Yesterday I applied for 11 jobs. ELEVEN. That's one more than 10. (And a lot more than zero which is the more important statistic.) That also means I wrote 11 cover letters. And I will tell you a secret, I love writing, but I hate cover letters. I mean, you're trying to convince a person to take more than 6 seconds to consider you, much less to hire you for a job, which I feel is a very pressureful task. Perhaps I should keep it simple. It could go like this:
Dear Hiring Manager:
PLEASE JUST GIVE ME A CHANCE BECAUSE I'M AWESOME AND VERY WORTH IT I PROMISE! I'M SPECIAL I'M SPECIAL I'M SPECIAL!
Shoot. I should have thought of this before.
If only I could put my real skills on my resume. I mean, all my counseling experience, fine. My volunteering, yeah, ok. Masters degree? Ehh. There isn't really a section to put things like "really good at decoupage" or "makes a mean grilled cheese" or "kick-a social skills" or "once made a giant cupcake in the shape of a cat" - but I can deal with those not being on there. But what I am really good at, where I really shine, is in the art of impersonation. Which my mom says is because I listen to sounds instead of words. (read: she thinks I don't listen to her. which clearly I do because I remember that she said that. ha.) Doing voices? I'm awesome. Telling stories? Yes. Fabulous. But unless you're looking for a job doing voices for animated films (which I will tell you I wholeheartedly wish I was) those things are not terribly handy.
You see, at a very young age, it became apparent that I was an attention fiend. I wanted to slow dance with the spotlight I loved it so much. Upon approaching the playground in my new neighborhood as a wee one, I am quoted as saying, "Look at all these kids! They are going to be so happy to meet me!" There is a video of my brother's birthday wherein I am trying (and failing) to get someone's attention. When traditional means failed me, clearly the only option was to pull up my dress to show off my fancy undies. I was 17. (Just kidding, that would be weird. I was only like 5. Which isn't weird.)
Now, I like to think I have come a long way and am not quite the attention jezabel I once was (family - please refrain from commenting). I have found reasonable ways to channel my need to be heard, because a 25 year old screaming LOOK AT ME! LISTEN TO ME! is an unhappy combination of trainwreck and hot mess. And it hasn't been socially acceptable for me to lift up my dress for about 20 years now, so that option is out. But just because we grow up doesn't necessarily mean we change. We just find more socially acceptable (read: sneaky) ways to get our needs met (read: get what we want). We find grown up words to say little kid things. Are you starting to see how this works?

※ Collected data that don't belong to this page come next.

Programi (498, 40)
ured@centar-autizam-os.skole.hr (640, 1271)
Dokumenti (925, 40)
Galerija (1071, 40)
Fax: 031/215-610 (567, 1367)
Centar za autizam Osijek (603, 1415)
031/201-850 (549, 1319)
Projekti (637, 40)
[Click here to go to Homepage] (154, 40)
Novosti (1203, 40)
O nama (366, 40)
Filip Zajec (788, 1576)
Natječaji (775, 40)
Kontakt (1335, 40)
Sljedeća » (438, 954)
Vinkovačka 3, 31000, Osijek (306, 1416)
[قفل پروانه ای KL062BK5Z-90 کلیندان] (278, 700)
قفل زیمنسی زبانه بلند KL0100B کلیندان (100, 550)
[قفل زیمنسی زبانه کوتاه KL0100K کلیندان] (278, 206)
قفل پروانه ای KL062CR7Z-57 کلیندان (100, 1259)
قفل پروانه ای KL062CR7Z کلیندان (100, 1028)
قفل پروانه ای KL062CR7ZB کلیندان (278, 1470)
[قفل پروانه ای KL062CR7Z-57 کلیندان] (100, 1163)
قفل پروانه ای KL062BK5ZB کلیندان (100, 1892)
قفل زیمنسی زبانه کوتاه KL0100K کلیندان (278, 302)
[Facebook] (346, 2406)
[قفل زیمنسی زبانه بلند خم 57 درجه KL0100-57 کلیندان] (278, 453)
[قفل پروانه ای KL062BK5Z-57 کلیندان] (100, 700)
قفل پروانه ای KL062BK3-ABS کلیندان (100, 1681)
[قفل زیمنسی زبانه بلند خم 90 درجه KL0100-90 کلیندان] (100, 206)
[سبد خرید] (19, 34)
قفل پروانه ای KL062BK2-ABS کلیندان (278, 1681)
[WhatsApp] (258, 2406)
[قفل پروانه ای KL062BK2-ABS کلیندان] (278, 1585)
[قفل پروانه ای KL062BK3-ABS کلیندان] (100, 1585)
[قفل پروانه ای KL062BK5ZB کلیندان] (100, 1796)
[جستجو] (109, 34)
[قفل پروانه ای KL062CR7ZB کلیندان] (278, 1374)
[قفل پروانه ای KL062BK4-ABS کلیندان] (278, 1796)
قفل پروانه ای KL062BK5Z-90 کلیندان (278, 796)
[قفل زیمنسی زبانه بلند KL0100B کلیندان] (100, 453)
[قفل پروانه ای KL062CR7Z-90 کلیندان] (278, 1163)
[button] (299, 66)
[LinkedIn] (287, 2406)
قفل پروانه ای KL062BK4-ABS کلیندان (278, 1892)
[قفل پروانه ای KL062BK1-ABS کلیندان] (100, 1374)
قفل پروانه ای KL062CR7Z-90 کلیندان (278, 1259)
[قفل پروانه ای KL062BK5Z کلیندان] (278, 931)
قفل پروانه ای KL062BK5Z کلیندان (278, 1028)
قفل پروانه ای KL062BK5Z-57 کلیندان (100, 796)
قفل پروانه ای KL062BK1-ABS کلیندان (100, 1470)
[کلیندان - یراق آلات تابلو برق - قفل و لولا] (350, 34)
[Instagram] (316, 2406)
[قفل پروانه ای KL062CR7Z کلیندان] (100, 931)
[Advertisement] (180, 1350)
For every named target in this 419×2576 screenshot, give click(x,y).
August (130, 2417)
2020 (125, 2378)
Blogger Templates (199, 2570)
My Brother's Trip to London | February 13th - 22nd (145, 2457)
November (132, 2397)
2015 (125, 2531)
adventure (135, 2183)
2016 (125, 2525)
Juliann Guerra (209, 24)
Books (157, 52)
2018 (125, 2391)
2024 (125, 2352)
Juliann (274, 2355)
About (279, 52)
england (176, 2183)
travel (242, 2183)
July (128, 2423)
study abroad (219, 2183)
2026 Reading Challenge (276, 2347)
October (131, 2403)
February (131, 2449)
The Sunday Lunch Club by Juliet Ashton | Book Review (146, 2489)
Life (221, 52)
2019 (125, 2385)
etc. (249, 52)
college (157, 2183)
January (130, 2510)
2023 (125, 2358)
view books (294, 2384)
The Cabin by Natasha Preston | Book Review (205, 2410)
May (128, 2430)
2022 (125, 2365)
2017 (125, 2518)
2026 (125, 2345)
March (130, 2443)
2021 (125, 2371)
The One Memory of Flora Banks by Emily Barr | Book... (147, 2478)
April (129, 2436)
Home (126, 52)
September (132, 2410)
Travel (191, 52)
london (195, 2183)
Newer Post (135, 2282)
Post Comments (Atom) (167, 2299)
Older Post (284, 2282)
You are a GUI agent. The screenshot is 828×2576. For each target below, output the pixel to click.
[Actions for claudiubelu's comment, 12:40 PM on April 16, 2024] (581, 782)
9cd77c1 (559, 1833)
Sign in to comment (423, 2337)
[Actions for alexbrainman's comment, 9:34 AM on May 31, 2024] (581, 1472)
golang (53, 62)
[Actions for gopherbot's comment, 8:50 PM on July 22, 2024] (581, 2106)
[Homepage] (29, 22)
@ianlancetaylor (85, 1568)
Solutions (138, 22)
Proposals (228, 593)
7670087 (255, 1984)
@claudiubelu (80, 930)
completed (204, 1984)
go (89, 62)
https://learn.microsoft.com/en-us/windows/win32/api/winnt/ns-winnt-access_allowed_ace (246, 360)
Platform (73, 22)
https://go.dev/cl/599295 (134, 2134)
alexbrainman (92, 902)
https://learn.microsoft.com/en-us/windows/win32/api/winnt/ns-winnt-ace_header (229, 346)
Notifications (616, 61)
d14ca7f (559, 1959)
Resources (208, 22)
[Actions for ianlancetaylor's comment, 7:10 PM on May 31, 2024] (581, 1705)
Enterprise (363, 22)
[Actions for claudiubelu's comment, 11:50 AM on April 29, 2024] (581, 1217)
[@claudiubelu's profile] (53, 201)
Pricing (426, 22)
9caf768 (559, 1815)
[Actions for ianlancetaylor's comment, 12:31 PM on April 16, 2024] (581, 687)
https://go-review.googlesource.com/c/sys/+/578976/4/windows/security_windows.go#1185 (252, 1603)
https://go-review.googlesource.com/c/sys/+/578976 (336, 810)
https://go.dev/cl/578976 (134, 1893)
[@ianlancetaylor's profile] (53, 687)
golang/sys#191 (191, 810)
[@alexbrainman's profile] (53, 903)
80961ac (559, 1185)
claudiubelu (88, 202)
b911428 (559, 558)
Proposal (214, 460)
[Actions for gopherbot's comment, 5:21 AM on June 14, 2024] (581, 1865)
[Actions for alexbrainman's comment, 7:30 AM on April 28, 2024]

I think the reason I have these particular talents has a great deal to do with the fact that I realized that I like words (read: I like to talk). A lot. And the only way I was going to get people to listen to me as much as I wanted them to was if I got really good at it (talking, that is). Not to mention, due to higher-than-normal levels of teen angst, in my high school years I had to stifle all of my natural instincts in order to blend in. (Now, apparently, I'm frantically making up for lost time.) I don't know why I think thats so funny, but I do. At the root of my present love for writing, a good story, and a superb impersonation is nothing more than my childhood search for fame paired with a reaction to my high school need to not rock boats. That's funny to me.
Makes me wonder about people who are good at stuff... what playground moment is at the root of their success?
For those of you who don't know me as well as others, I like hyperbole. (read: I like to be dramatic.) Please don't read this and think, "wow, she thinks really highly of herself," or "wow, every time I am talking to her she is probably just waiting for the next time its her turn to talk." False. I like laughing as much as I like making people laugh, and I like hearing as much as I like being heard.
So there. That will teach you to make assumptions about people. Shame on you.
Yes, I know I just made the assumption that you were judging me, but that's different.
To sum it up:
I like to talk. In order to get people to listen to me, I had to make it interesting. So here we are.